Your goal: Begin with the first line of the entries below and reproduce each line exactly, ending with the line that holds "Task: Expand volubis-certificat".

═══ Dataset content

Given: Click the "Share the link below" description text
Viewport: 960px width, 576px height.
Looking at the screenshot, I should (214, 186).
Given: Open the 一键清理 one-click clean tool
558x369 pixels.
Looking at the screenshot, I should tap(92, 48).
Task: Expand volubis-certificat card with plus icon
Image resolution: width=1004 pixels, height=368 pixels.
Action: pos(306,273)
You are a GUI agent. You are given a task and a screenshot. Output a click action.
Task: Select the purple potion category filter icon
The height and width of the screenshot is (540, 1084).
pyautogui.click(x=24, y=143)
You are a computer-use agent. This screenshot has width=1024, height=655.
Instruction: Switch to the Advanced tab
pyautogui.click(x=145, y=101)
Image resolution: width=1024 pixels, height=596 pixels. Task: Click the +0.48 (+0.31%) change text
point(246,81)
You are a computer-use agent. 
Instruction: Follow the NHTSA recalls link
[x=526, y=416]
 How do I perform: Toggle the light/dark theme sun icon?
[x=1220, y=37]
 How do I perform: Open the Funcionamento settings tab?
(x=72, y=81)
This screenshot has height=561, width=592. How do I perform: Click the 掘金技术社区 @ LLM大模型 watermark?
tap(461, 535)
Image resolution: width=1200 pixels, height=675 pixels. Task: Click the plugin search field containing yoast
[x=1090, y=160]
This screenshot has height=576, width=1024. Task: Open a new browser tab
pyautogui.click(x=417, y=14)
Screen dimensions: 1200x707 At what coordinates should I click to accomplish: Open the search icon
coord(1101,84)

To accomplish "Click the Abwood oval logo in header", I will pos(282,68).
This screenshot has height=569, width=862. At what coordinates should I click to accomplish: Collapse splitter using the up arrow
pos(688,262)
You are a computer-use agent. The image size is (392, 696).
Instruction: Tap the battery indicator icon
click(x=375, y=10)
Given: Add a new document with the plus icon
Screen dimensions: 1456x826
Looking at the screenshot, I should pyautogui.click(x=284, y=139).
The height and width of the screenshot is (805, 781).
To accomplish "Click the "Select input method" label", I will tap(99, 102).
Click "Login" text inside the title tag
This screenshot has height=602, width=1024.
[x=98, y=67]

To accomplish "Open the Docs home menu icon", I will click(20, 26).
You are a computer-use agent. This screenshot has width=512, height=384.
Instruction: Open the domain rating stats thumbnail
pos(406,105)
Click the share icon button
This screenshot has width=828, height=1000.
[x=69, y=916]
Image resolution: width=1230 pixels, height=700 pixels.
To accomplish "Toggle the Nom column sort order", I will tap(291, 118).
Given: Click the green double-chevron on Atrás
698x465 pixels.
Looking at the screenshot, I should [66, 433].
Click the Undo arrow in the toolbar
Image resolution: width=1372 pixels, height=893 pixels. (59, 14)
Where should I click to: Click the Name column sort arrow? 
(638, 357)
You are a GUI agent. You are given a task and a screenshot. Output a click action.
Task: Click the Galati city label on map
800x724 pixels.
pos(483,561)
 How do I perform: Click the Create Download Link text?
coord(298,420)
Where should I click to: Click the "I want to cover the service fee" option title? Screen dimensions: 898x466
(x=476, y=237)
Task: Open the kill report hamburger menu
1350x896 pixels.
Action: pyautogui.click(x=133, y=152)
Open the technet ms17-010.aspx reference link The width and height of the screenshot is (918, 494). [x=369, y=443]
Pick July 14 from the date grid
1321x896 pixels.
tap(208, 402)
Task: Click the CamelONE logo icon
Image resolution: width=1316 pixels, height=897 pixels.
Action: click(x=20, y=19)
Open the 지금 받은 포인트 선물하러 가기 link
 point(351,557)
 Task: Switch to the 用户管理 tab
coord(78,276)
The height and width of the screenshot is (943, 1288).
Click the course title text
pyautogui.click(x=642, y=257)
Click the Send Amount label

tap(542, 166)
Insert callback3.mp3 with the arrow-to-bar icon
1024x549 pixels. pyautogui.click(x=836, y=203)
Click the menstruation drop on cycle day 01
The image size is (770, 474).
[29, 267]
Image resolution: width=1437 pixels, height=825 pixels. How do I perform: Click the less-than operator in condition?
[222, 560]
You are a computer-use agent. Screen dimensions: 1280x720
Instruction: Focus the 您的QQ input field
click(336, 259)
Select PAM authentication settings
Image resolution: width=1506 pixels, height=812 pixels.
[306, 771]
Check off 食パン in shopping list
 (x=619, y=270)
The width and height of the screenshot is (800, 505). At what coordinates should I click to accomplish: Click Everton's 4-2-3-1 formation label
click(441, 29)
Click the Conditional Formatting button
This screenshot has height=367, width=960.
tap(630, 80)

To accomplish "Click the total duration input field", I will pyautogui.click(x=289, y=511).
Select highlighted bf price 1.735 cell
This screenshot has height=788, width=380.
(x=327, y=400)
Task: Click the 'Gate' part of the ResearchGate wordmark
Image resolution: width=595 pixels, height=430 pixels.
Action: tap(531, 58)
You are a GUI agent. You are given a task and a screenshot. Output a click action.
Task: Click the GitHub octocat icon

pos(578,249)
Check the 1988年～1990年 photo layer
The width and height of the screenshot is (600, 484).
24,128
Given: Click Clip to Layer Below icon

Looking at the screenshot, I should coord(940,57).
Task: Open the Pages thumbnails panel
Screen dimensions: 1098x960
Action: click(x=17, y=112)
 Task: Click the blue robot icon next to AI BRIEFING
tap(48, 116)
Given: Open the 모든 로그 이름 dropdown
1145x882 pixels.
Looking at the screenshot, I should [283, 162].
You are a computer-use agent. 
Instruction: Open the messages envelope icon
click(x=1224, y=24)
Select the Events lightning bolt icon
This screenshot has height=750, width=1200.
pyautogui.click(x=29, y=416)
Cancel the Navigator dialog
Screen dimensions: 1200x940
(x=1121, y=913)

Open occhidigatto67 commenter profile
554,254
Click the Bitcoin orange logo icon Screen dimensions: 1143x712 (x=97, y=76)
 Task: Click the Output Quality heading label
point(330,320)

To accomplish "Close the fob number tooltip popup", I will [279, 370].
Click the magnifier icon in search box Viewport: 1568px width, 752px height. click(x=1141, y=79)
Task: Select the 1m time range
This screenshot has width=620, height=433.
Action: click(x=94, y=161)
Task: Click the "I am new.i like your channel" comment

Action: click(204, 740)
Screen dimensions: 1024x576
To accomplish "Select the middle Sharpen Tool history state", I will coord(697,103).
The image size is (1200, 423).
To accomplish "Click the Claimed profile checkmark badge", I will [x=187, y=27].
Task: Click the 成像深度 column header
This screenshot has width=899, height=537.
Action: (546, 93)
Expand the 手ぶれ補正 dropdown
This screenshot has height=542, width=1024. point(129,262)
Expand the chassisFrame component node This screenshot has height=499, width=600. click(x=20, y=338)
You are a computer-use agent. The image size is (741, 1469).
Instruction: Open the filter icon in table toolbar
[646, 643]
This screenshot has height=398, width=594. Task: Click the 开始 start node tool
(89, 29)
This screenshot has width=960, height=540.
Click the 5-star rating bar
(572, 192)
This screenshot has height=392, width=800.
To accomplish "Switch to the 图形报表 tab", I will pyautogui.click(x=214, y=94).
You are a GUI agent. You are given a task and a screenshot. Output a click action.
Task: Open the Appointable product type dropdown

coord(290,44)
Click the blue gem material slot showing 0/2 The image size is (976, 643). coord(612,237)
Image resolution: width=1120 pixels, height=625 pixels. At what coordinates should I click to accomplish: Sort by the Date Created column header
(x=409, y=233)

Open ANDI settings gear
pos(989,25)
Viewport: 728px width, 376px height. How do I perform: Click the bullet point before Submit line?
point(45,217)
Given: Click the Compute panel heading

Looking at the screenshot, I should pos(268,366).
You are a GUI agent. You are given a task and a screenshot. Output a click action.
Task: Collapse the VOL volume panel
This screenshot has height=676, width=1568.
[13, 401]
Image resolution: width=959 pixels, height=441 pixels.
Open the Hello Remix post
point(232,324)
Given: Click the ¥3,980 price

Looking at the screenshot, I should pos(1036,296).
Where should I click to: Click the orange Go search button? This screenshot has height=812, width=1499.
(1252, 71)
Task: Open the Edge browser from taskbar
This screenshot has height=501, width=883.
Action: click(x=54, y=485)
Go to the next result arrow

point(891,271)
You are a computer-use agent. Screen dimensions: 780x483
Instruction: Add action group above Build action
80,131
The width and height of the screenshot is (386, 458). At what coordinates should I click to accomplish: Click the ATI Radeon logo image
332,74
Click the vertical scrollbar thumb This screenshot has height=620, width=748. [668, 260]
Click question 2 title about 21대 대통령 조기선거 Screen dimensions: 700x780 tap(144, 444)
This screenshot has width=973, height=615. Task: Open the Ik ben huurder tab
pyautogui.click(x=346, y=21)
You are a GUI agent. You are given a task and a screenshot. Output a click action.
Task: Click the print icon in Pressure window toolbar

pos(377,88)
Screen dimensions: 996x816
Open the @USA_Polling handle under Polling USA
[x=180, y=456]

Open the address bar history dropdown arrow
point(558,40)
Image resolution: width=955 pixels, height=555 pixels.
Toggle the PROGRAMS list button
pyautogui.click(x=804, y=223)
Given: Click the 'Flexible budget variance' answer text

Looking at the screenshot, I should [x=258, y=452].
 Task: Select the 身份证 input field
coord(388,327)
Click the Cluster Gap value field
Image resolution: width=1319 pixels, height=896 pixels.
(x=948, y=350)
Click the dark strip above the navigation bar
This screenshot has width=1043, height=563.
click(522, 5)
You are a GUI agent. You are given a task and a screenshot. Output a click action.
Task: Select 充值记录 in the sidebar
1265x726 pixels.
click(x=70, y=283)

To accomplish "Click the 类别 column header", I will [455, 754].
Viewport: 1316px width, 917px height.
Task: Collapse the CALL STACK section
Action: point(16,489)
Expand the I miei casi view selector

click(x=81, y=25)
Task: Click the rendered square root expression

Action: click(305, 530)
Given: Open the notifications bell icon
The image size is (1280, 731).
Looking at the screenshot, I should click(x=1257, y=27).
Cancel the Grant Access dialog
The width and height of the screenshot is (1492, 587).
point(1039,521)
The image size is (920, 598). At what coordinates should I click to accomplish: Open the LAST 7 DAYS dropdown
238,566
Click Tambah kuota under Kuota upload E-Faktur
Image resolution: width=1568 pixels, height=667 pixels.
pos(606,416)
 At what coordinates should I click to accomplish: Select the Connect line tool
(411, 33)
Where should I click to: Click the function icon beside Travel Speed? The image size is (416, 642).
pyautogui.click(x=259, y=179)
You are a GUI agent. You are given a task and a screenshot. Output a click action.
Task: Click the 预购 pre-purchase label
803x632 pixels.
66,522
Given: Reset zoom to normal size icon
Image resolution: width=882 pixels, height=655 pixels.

══════

Solution to this exercise:
Given: Click the "Share the link below" description text
Viewport: 960px width, 576px height.
Looking at the screenshot, I should (214, 186).
Given: Open the 一键清理 one-click clean tool
558x369 pixels.
Looking at the screenshot, I should tap(92, 48).
Task: Expand volubis-certificat card with plus icon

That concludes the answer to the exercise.